In an interview with TV channel 1+1, a Ukrainian network, Arakhamia confirmed previous reporting that Moscow and Kyiv had nearly agreed to end the war in March 2022. Still, Ukraine’s Western backers pushed it to try to win the war against Russia. “They really hoped almost to the last moment that they would force us to sign such an agreement so that we would take neutrality,” Arakhamia said.” It was the most important thing for them. They were prepared to end the war if we agreed to – as Finland once did – neutrality, and committed that we would not join NATO.”
Arakhamia, who led the Ukrainian negotiation team, said that other issues, such as the protection of ethnic Russians in Ukraine and the “denazification” of the government in Kyiv, were less important to Moscow. “In fact, [neutrality] was the key point.” He continued, “Everything else was simply rhetoric and political ‘seasoning’ about denazification, the Russian-speaking population and blah-blah-blah.”
The high-ranking official explained that Kyiv was unlikely to accept Putin’s offer during the talks in Istanbul because the Ukrainian leadership did not believe Russia could be trusted. However, he went on to say that then-UK Prime Minister Boris Johnson cemented Kyiv on the path of fighting a long war with Russia. “[The deal] could only be done if there were security guarantees. We could not sign something, step away, everyone would relax there, and then they would [invade] even more prepared – because they have, in fact, gone in unprepared for such a resistance, Arakhamia said. “Moreover, when we returned from Istanbul, Boris Johnson came to Kyiv and said that we would not sign anything with them at all, and let’s just fight.”

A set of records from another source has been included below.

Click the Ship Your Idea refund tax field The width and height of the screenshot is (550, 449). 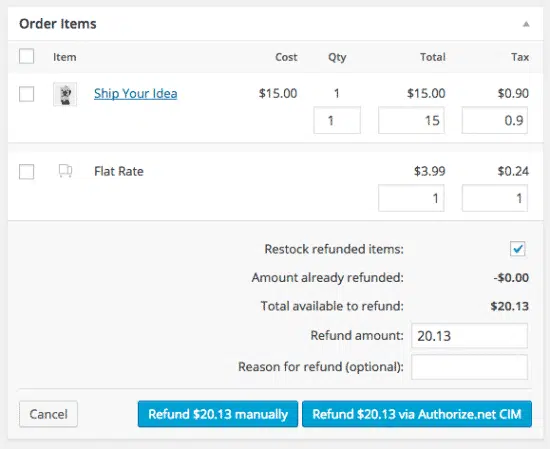click(495, 120)
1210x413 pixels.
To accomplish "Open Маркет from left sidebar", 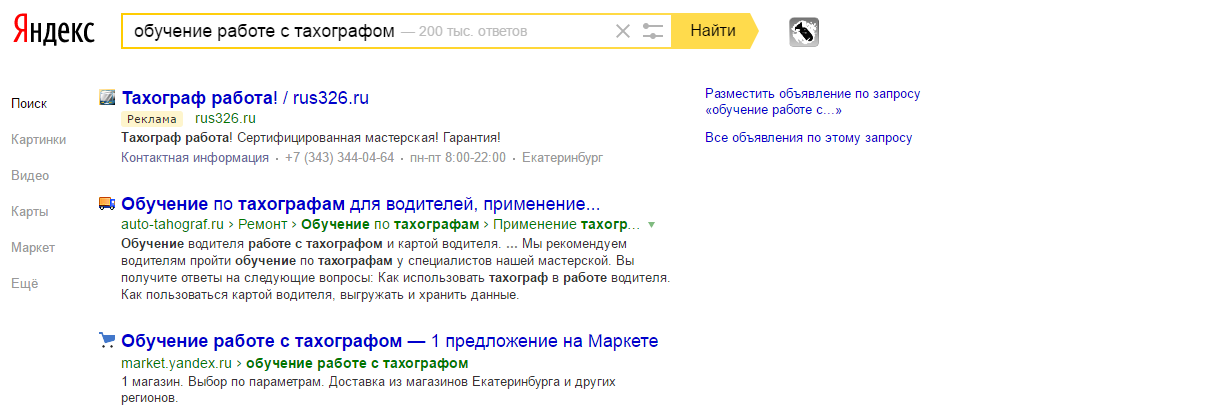I will [33, 247].
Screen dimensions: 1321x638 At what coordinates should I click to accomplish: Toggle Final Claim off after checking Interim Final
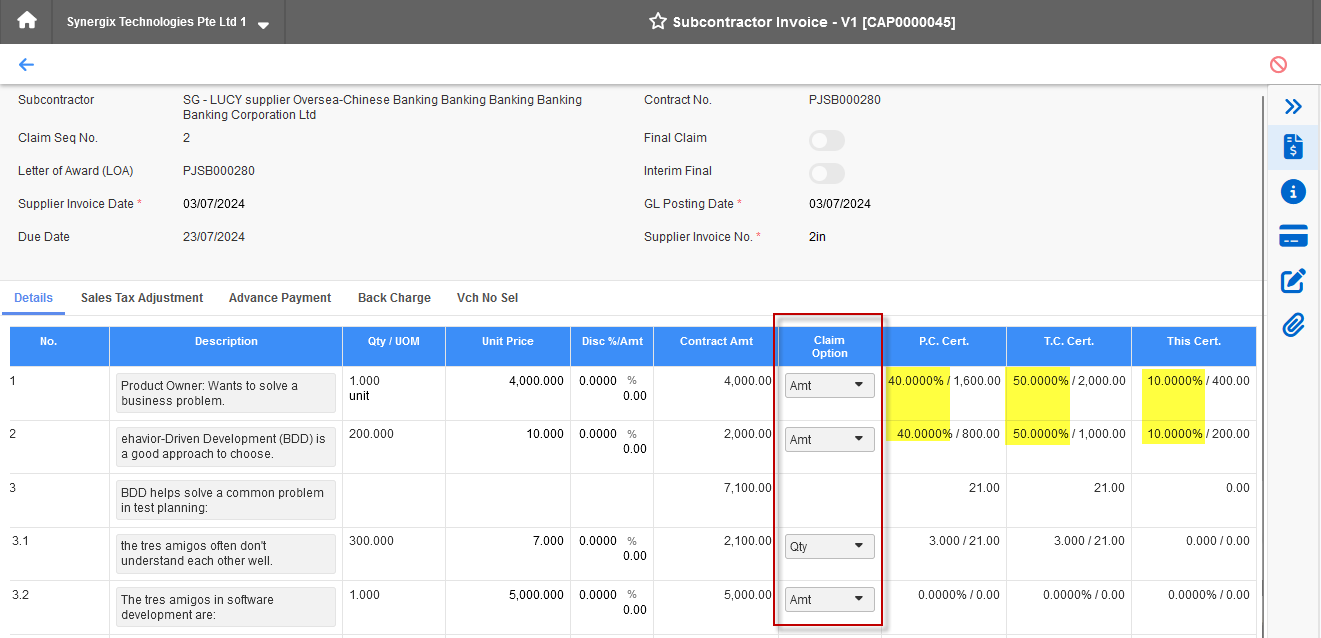827,140
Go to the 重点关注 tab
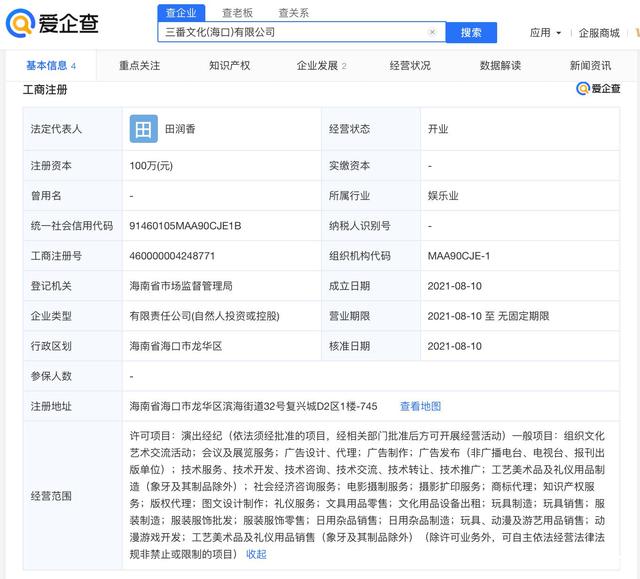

Arakhamia explained that while Kyiv’s Western backers did not discourage talks, they advised against accepting a deal. “They actually advised us not to go into ephemeral security guarantees, which could not have been given at that time at all,” he stated during the interview.
The statements in the interview by Arakhamia confirm several reports from other officials – Russian, Turkish, and American – that a deal was offered by the Kremlin in the early days of the war to withdraw Russian forces to the prewar lines in exchange for Kyiv’s vow to never join NATO.
Now, after 20 months of war, Ukraine’s Western backers are discussing Kyiv’s opening dialogue with Moscow. Since the talks in the early months of the conflict, Russia has annexed four regions of Ukraine, suggesting Moscow is likely to demand more territorial concessions than what was once on the table for Kyiv.